There are times when you are asked to solve a really big problem. For example, parsing a multi-gigabyte XML file and loading it into your database. Maybe you need to build a system that can process hundreds of individual spider results every day.

These types of scenarios are not generally seen as something that PHP is well-suited to handle—partly because each process in PHP runs in a single thread. Single-threaded processes, they say, can't scale because everything must be processed synchronously.

Not true.

One of the best ways to really scale up parallel processes is through the use of message queues. In this model you generally have a single PHP script that is looping over a large problem.
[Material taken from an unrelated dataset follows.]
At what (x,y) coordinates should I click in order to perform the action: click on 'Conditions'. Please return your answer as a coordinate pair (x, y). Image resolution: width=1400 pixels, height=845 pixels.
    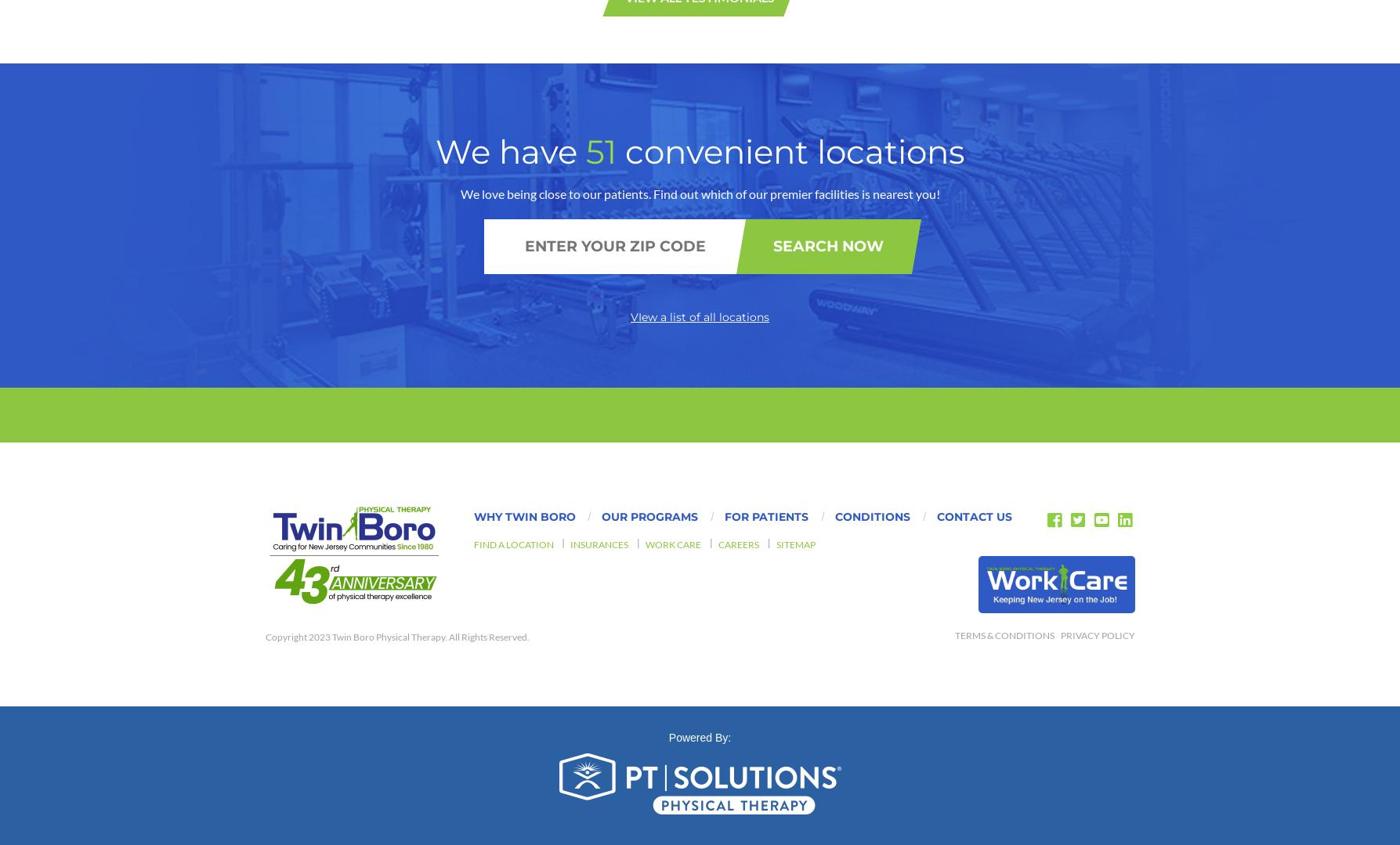
    Looking at the image, I should click on (834, 140).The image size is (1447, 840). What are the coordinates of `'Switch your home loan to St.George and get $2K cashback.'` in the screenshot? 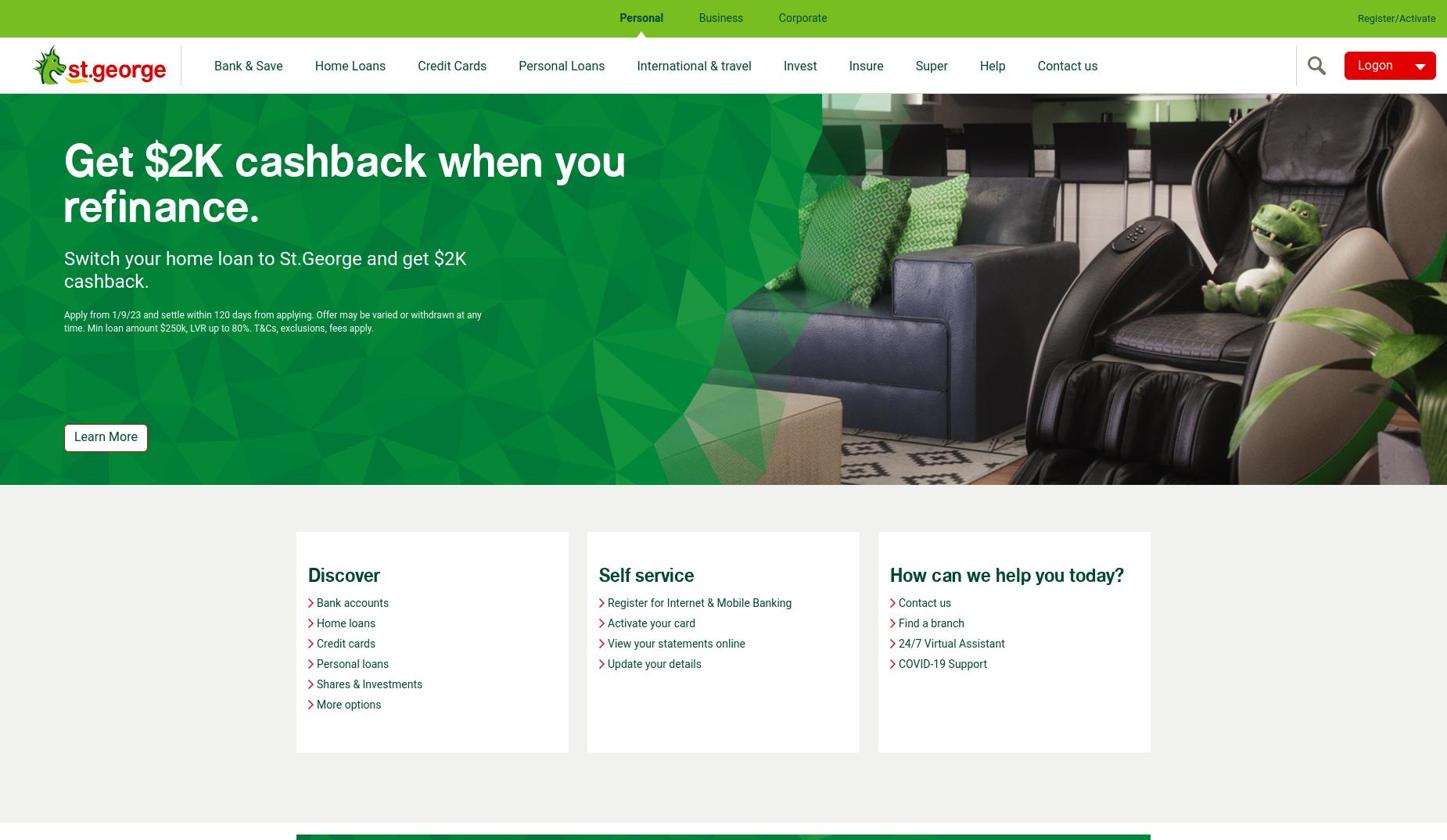 It's located at (264, 268).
As it picks off a chunk that needs to be processed—rather than processing it inline—it sends that work out over a message queue and continues on to the next chunk of work. This allows the main script to farm out processing of the real work to be done to one or (typically) more "workers" without waiting for the work to actually be completed.

Gearman Queues

The message queue in my case here is Gearman, but there are many others out there such as RabbitMQ, ZeroMQ, and with some work Redis.

The message queue acts as a sort of load balancer between your worker scripts allowing the main Delegator to just throw work that needs to be done into the queues. Gearman itself can be configured to use MySQL for message persistence just in case your have more work than Workers. If you see your queues backing up with unprocessed work, it's easy enough to fire up some more Worker processes to get through the backlog quickly.

As the saying goes "Many hands make light work"--the same applies to worker scripts. The more worker scripts you have listening on the queue, the more work you can accomplish at once.

At this point the main bottleneck you have is the Delegator. Once you have scaled up your workers, the real issue is finding ways to give them work as fast as you can.